2020 ESA Annual Meeting (August 3 - 6)

COS 230 Abstract - Spatial plant-plant interactions can alter inference on plant performance in common gardens

Andrii Zaiats1, Juan Requena-Mullor2, Matthew J. Germino3 and T. Trevor Caughlin2, (1)Department of Biological Sciences, Boise State University, Boise, ID, (2)Biological Sciences, Boise State University, Boise, ID, (3)Forest and Rangeland Ecosystem Science Center, US Geological Survey, Boise, ID
Background/Question/Methods

In an era of increasing anthropogenic disturbances, there is a pressing need to forecast how ecological variation affects restoration outcomes. Plant-plant interactions, including negative density-dependence (NDD), are an important source of variation that could alter plant performance depending on the spatial characteristics of plant neighborhoods. A local neighborhood can be defined in terms of the number, identity, and spatial proximity of neighbors to the focal plant.

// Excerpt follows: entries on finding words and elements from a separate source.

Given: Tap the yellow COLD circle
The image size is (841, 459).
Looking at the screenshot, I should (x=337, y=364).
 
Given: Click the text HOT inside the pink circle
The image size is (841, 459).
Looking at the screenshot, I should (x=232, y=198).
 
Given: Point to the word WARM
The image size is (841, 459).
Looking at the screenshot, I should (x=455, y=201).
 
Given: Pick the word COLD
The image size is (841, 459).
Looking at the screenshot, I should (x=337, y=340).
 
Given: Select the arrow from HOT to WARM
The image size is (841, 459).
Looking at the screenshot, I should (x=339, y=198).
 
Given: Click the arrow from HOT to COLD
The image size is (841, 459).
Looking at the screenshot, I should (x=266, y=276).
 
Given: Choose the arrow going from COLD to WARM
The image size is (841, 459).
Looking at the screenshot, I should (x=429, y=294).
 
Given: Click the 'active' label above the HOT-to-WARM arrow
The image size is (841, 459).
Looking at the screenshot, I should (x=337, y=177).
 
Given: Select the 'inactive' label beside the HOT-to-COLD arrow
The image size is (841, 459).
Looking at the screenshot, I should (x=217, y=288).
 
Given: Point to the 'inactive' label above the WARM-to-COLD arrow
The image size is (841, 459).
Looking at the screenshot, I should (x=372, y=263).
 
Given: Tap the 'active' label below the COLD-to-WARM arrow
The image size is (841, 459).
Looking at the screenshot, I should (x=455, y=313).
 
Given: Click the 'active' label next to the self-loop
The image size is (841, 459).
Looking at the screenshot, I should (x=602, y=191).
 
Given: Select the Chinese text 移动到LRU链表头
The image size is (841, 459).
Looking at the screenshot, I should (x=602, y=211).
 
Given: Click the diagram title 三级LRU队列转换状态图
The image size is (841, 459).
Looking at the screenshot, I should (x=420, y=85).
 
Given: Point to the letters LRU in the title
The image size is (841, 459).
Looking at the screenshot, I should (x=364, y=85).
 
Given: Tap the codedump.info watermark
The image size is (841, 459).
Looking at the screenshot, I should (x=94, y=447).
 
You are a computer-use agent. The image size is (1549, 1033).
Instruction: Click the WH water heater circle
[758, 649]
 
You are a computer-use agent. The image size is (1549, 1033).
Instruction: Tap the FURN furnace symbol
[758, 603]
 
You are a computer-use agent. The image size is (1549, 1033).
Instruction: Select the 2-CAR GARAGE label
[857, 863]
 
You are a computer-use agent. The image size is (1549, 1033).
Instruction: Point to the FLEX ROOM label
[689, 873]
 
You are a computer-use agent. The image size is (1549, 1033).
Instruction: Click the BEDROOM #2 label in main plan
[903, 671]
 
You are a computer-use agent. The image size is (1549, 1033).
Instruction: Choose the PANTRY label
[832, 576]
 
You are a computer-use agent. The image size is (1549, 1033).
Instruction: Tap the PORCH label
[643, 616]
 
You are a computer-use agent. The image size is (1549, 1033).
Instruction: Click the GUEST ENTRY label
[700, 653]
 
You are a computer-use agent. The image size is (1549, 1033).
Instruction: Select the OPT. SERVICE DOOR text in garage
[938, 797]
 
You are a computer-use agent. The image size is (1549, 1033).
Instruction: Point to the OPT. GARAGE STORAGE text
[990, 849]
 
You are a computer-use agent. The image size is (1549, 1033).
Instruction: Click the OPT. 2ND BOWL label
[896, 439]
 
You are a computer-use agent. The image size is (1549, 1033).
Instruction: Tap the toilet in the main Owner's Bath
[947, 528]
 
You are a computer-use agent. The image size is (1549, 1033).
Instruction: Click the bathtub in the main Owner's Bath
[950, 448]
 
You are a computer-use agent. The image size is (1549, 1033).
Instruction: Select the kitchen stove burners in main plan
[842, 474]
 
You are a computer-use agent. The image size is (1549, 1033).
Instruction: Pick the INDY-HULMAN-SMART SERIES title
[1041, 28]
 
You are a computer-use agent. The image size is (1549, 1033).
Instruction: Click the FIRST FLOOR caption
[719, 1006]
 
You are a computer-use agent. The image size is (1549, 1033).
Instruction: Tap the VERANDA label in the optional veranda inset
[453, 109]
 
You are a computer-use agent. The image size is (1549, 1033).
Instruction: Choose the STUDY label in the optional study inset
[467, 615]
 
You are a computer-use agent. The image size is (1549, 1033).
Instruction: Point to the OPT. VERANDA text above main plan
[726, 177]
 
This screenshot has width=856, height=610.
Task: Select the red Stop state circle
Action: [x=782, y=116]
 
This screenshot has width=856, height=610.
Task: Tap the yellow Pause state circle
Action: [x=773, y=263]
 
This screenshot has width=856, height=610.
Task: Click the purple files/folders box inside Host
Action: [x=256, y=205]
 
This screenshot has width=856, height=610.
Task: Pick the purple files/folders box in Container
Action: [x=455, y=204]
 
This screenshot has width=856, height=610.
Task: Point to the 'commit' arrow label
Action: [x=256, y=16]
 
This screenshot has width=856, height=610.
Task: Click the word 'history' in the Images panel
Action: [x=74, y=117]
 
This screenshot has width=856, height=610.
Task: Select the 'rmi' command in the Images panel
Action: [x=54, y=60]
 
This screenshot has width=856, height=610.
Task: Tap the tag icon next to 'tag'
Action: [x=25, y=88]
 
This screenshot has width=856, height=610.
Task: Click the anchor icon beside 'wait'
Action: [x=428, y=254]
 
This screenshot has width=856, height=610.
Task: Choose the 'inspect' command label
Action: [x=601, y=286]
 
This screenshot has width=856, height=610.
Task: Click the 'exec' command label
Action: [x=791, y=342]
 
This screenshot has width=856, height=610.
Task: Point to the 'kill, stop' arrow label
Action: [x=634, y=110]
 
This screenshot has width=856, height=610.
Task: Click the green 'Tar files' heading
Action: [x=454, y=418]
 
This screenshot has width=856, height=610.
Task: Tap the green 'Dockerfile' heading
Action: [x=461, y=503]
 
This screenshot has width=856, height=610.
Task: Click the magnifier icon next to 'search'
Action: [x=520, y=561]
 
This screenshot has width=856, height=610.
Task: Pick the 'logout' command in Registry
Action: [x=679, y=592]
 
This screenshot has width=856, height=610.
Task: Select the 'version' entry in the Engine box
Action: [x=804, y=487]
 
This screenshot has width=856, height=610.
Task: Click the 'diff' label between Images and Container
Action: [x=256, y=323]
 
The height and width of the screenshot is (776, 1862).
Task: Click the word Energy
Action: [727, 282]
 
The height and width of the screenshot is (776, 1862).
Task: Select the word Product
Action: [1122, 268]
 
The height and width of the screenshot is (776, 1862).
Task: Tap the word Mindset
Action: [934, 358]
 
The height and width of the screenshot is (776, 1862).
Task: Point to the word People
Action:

We explored the effect of NDD on plant performance in a series of spatially-explicit simulations parametrized on a long-term sagebrush common garden experiment. The simulation workflow included three steps. First, we fit spatial Bayesian models to estimate demographic rates (i.e., growth and survival) and the magnitude of spatial interactions using field-data from a common garden experiment located in Idaho, USA. This common garden contained a set of big sagebrush plants (Artemisia tridentata) representative of high intraspecific variation, including three subspecies and two ploidy variations. Second, we used agent-based models (ABM) to simulate the performance of plants under incrementally increasing interspaces between neighbors. Finally, we quantified the magnitude of among subspecies:ploidy group differences in simulations with and without consideration of spatially-explicit plant locations. We applied linear analysis of variance to examine group differences in the ABM outputs to parallel frequently-used analyses of common garden data.

Results/Conclusions

We found that smaller interspaces lead to greater differences among groups due to density-dependence processes. Starting from a minimum distance of 0.5 m, the F-statistic, which measures how the spatially-explicit (full) model differed from the base model, diminished and eventually converged asymptotically to zero when the interspaces between plants reached 3 m. The correlation between simulation outcomes from the full and base models ranged from 0.92 to 1 when the distance became greater. From interspaces greater than 2 m, the standard error of the mean correlation between the base and full models overlapped 1, i.e., the effect of density-dependence processes was not discernible.

Overall, we demonstrate the utility of spatially-explicit agent-based models to guide planting designs for big sagebrush that account for plant-plant interactions. Model simulations showed that NDD can alter ecological inference when spatial interactions are not accounted for. Our study emphasizes the need to account for intrinsic sources of variation when quantifying demographic outcomes of both plant growth and survival in experimental designs and restoration field trials.